# yellow reversewing pouter



## shakilfc009 (Mar 15, 2012)

take a look at my yellow .........


----------



## shakilfc009 (Mar 15, 2012)

take a look at the pair


----------



## Crazy Pete (Nov 13, 2008)

Nice looking birds, I didn't think they were a breed you would let out to fly.
Dave


----------



## shakilfc009 (Mar 15, 2012)

they are my favourite.......i dont like them to be caged all day long....thats y i let them to enjoy the environment for a certain tym...it makes me happy to see them happy.


----------



## Chilangz (Apr 3, 2008)

wow!! good ones


----------



## Pijlover (May 5, 2010)

Nice birds 

I also like the white king in the first picture


----------



## Revolution Lofts (Aug 7, 2008)

Good looking birds!

How bad are the hawks in your area? You might want to be a bit cautious about letting them out a lot. Maybe once or twice a week.


----------



## egpigeon (Jan 15, 2008)

Nice birds


----------



## shakilfc009 (Mar 15, 2012)

thanks all of u.....means a lot to me.............


----------



## shakilfc009 (Mar 15, 2012)

Pijlover said:


> Nice birds
> 
> I also like the white king in the first picture


ya i like them also....they were the 1st pair of pigeon i bought when i started this hobby.....but the one u can see...is the female and is very very very aggressive....im still not able to pair her up with the cock.....im really frustrated


----------



## shakilfc009 (Mar 15, 2012)

Gurbir Brar B.C. said:


> Good looking birds!
> 
> How bad are the hawks in your area? You might want to be a bit cautious about letting them out a lot. Maybe once or twice a week.

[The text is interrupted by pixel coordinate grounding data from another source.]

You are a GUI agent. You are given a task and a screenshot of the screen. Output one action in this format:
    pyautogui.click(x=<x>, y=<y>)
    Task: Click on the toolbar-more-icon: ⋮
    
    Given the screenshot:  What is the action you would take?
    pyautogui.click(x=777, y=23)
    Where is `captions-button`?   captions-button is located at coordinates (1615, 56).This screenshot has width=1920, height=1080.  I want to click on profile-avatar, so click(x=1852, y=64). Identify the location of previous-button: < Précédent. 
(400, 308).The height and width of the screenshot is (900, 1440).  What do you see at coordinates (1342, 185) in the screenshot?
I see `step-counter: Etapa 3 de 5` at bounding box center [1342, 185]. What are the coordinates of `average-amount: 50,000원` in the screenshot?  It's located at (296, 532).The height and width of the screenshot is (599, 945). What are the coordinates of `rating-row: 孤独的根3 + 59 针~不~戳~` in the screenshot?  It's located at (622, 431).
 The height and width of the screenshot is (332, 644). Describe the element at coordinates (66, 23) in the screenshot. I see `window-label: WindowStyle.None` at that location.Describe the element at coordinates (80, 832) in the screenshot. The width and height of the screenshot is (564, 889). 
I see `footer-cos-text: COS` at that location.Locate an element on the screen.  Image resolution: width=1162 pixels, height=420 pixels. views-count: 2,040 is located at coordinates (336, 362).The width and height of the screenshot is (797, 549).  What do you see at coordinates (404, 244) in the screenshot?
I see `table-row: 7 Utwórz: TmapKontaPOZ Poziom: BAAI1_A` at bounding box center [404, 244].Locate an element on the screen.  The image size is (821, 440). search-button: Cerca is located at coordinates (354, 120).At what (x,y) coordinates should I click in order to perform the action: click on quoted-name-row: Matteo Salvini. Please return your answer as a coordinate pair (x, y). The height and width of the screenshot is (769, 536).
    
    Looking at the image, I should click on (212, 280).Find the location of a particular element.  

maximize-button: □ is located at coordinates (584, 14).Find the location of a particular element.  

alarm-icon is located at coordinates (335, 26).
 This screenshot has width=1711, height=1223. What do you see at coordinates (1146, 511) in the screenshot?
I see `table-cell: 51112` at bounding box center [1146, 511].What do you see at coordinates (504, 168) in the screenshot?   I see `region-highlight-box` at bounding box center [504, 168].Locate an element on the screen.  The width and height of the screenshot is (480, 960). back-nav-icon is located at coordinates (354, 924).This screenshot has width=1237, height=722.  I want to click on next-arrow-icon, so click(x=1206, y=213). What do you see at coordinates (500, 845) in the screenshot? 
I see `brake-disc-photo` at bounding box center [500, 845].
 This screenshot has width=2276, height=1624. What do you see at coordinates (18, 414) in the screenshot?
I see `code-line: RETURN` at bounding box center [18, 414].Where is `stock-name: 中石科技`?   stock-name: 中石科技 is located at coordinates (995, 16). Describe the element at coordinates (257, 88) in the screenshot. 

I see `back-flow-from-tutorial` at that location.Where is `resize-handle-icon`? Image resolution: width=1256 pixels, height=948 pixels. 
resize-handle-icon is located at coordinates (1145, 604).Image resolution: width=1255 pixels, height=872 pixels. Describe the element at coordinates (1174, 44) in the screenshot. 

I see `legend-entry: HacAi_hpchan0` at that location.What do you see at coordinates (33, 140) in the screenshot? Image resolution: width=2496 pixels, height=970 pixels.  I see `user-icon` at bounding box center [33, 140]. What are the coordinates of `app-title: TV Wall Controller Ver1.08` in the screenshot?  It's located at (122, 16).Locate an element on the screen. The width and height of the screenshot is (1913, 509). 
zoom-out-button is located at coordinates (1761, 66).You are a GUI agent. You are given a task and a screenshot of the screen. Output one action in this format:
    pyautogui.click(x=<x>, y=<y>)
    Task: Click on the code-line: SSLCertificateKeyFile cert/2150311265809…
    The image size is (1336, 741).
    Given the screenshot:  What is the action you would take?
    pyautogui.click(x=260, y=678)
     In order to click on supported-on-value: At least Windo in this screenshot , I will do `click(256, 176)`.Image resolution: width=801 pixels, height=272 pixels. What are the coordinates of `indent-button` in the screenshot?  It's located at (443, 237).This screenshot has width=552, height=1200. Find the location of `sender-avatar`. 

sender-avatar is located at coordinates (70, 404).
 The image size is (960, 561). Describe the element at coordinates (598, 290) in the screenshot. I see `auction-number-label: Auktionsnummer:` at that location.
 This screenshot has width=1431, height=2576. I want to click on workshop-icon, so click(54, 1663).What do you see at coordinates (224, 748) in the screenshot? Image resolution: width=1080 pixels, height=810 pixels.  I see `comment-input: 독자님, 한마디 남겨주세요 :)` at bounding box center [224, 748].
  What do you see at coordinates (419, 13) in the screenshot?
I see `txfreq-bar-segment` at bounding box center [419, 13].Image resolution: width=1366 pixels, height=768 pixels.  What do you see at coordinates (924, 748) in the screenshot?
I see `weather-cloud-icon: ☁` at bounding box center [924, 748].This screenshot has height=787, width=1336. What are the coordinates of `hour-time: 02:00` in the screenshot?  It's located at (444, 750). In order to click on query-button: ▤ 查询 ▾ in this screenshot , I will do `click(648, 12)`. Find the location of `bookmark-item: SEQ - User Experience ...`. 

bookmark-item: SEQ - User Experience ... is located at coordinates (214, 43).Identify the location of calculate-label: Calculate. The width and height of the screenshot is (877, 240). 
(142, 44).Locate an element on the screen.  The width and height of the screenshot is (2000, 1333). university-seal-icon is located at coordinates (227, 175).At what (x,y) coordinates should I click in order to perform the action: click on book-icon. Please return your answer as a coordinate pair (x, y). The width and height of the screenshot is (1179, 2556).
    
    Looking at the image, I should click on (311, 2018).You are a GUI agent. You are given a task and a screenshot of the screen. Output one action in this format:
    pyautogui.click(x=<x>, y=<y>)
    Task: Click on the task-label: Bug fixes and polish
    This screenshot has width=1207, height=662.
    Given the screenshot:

ya very bad ....one of my female fantail was killed by hawks..when no one was around .....after that incident i never let them out alone......and im now even more cautious....thanks for ur opinion ...i appreciate it


----------



## shakilfc009 (Mar 15, 2012)

Chilangz said:


> wow!! good ones


did u see my black pair....? i bought then when they were about 3 weeks old


----------



## shakilfc009 (Mar 15, 2012)

egpigeon said:


> Nice birds


thanks...did u see the black pair?


----------